== Segment start ==

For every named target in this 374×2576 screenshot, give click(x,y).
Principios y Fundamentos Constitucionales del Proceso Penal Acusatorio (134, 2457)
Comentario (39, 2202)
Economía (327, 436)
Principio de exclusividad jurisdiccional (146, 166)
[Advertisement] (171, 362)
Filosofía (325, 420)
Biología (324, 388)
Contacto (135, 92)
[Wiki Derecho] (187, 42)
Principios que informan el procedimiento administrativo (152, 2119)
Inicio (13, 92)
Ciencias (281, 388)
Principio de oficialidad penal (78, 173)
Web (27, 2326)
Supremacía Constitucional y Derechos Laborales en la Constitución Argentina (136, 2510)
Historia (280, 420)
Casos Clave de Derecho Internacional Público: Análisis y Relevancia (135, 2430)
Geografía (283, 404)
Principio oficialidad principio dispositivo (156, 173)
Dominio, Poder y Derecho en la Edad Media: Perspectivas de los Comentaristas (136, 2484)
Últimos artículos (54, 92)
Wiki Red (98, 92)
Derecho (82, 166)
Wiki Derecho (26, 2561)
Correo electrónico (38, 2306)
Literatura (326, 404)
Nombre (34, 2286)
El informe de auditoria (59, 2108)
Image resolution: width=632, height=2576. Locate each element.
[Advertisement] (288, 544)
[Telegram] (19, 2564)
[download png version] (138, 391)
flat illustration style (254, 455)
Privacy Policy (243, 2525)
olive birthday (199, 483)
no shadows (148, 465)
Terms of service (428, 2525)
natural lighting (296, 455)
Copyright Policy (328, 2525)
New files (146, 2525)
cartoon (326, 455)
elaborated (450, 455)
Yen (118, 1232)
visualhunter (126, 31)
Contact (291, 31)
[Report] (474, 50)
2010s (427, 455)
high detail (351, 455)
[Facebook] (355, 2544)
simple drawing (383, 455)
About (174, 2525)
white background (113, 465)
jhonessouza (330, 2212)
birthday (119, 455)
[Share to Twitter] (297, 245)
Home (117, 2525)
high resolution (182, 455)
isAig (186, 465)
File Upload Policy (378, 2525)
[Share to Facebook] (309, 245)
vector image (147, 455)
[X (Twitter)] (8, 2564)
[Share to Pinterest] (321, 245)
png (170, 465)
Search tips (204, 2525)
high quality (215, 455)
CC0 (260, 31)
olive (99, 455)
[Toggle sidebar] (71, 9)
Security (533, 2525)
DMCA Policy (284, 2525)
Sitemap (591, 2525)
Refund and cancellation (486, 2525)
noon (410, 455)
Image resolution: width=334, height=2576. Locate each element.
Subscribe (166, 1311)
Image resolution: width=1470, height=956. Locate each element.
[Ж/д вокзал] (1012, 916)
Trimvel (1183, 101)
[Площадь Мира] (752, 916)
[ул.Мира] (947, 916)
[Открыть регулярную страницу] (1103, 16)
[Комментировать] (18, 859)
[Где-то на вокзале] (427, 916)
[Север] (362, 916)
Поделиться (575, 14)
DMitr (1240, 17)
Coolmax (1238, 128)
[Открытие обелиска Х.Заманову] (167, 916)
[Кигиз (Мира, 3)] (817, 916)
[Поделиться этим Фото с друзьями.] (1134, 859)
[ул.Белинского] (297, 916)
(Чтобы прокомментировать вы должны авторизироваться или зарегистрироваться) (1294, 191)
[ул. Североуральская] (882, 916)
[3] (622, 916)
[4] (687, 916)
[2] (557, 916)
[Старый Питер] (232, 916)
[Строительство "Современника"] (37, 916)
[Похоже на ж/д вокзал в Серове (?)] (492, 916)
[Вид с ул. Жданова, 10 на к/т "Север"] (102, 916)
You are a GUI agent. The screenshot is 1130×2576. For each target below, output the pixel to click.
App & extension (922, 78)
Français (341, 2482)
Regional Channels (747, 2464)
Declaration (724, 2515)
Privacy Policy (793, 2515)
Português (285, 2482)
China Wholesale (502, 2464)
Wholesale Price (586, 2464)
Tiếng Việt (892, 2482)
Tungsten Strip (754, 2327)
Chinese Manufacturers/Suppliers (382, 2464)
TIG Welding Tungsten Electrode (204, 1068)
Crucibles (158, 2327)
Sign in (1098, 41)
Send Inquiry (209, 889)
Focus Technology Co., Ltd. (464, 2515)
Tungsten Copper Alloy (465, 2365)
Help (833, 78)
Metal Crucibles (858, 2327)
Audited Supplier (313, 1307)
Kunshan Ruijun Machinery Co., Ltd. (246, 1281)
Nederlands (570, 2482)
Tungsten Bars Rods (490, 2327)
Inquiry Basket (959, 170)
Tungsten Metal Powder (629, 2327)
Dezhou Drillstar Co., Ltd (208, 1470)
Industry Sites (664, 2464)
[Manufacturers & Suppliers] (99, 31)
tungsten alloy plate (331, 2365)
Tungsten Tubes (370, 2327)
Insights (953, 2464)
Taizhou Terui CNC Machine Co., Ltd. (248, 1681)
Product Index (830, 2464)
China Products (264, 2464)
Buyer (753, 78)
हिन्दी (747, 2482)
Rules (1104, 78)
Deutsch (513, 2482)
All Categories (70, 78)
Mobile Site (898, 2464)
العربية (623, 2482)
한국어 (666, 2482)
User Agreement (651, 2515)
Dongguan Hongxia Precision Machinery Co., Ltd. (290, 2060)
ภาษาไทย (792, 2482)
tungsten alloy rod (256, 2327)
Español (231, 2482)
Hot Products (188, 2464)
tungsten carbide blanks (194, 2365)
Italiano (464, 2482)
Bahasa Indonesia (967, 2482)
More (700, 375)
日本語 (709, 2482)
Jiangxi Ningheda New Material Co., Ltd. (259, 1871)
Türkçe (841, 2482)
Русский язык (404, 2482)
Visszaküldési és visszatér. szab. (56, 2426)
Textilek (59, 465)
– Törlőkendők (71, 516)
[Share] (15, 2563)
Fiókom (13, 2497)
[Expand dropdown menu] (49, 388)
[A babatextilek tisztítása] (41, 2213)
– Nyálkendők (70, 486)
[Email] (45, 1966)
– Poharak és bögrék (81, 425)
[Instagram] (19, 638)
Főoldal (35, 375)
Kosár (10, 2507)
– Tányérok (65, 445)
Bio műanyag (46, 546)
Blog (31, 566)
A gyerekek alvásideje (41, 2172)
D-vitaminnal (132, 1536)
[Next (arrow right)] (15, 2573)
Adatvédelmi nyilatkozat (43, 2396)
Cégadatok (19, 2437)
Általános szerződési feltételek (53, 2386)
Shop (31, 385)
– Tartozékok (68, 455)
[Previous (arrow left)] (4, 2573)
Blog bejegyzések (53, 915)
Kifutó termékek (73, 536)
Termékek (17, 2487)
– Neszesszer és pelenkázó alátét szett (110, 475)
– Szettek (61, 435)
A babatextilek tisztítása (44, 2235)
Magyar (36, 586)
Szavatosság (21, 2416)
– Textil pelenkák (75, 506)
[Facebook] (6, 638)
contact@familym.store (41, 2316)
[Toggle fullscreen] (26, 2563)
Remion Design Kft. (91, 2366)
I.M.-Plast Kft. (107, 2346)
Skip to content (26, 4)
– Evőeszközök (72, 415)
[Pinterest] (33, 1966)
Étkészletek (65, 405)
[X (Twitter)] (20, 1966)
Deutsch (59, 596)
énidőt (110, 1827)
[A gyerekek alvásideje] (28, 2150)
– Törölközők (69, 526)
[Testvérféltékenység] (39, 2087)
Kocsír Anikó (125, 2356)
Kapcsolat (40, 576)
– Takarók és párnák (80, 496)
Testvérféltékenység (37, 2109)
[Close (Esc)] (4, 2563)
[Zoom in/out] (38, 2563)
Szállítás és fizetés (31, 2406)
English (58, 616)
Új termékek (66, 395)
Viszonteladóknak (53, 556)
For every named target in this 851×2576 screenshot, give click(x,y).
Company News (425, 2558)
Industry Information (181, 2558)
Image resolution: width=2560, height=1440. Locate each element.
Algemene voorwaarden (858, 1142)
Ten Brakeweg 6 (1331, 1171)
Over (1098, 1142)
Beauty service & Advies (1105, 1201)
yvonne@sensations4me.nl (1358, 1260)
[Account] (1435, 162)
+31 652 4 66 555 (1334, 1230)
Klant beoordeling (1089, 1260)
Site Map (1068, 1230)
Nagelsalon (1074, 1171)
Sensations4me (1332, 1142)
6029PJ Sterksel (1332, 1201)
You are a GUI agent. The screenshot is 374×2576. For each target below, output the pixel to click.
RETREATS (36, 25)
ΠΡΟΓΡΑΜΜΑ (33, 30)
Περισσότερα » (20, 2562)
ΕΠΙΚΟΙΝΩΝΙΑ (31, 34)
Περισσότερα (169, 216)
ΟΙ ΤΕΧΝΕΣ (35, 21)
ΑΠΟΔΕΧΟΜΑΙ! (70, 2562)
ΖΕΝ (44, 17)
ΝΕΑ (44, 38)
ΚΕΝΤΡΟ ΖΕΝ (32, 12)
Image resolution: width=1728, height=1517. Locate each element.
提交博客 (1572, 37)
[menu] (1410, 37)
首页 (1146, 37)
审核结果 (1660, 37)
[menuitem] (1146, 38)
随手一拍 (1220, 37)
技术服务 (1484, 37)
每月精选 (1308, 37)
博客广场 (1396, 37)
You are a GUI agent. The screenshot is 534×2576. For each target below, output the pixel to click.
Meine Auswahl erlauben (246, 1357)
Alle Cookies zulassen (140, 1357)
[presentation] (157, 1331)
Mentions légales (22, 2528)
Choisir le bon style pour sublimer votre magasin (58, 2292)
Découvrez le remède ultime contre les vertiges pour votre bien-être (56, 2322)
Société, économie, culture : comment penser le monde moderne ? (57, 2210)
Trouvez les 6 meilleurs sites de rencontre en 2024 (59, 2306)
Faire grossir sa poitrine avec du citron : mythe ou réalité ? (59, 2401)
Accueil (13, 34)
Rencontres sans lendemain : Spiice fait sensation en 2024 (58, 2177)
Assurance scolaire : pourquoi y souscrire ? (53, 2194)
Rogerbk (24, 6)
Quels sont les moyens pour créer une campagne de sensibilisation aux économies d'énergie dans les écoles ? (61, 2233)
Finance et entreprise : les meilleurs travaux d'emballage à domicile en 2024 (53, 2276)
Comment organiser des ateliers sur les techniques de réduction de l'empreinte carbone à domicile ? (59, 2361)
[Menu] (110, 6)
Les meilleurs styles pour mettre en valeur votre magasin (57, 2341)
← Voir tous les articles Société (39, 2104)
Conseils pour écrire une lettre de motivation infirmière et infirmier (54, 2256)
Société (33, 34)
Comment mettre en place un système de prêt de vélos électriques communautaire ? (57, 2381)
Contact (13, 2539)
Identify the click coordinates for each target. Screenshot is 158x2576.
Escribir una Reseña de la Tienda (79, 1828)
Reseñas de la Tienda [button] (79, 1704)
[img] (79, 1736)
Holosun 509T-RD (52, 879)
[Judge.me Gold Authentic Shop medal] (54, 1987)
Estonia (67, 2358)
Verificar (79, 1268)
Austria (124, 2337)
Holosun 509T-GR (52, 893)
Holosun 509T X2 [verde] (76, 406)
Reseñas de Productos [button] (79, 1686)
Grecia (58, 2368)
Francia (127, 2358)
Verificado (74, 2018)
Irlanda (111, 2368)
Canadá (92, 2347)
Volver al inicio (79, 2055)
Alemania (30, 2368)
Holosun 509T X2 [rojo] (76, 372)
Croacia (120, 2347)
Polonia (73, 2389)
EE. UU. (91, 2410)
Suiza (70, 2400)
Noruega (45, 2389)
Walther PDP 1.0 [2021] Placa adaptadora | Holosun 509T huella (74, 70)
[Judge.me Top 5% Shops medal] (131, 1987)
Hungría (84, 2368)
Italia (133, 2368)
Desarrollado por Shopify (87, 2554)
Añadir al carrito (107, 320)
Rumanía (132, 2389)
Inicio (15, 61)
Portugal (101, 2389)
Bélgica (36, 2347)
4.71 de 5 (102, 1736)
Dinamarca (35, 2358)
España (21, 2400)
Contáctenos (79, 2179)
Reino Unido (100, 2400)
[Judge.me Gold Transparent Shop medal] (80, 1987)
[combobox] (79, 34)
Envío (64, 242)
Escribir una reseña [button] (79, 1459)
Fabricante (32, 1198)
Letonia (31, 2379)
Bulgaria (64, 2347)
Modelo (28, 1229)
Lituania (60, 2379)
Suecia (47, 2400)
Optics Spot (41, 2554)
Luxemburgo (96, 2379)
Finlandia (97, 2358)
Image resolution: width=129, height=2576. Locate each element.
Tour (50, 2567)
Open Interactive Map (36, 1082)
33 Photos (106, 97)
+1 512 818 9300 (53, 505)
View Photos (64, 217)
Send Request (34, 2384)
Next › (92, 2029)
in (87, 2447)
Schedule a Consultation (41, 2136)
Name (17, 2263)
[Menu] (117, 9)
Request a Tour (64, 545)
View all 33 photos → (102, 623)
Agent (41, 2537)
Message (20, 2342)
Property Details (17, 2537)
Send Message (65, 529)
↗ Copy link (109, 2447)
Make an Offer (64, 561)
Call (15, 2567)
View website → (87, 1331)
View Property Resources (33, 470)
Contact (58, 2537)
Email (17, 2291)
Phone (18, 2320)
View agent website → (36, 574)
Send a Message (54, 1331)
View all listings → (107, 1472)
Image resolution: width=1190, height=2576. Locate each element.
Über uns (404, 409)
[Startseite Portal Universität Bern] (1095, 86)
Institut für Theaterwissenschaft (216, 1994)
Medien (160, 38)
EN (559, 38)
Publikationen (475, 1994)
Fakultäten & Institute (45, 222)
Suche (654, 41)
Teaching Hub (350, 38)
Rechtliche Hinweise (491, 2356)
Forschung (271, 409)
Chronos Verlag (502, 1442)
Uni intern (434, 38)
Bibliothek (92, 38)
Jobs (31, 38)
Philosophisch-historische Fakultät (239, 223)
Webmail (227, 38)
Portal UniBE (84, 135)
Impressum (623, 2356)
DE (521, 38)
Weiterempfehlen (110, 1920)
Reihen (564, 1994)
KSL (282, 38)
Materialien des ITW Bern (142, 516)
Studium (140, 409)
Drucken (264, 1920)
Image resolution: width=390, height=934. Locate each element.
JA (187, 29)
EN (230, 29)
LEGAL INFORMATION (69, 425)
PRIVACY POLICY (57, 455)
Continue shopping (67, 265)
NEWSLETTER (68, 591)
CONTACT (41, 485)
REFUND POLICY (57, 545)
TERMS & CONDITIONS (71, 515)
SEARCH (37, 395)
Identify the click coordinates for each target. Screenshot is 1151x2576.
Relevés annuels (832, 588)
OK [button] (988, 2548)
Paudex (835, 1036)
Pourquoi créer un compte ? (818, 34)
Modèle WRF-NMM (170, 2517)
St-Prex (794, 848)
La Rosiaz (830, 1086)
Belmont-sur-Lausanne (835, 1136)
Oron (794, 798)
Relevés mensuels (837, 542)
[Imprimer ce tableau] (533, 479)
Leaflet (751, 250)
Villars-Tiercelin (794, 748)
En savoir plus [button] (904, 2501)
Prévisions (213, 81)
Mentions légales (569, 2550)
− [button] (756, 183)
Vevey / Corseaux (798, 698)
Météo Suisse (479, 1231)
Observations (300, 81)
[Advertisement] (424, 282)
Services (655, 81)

== Segment end ==

## Task
Reproduce all lines from the records above that include the word "Property".

## Exercise solution
Property Details (17, 2537)
View Property Resources (33, 470)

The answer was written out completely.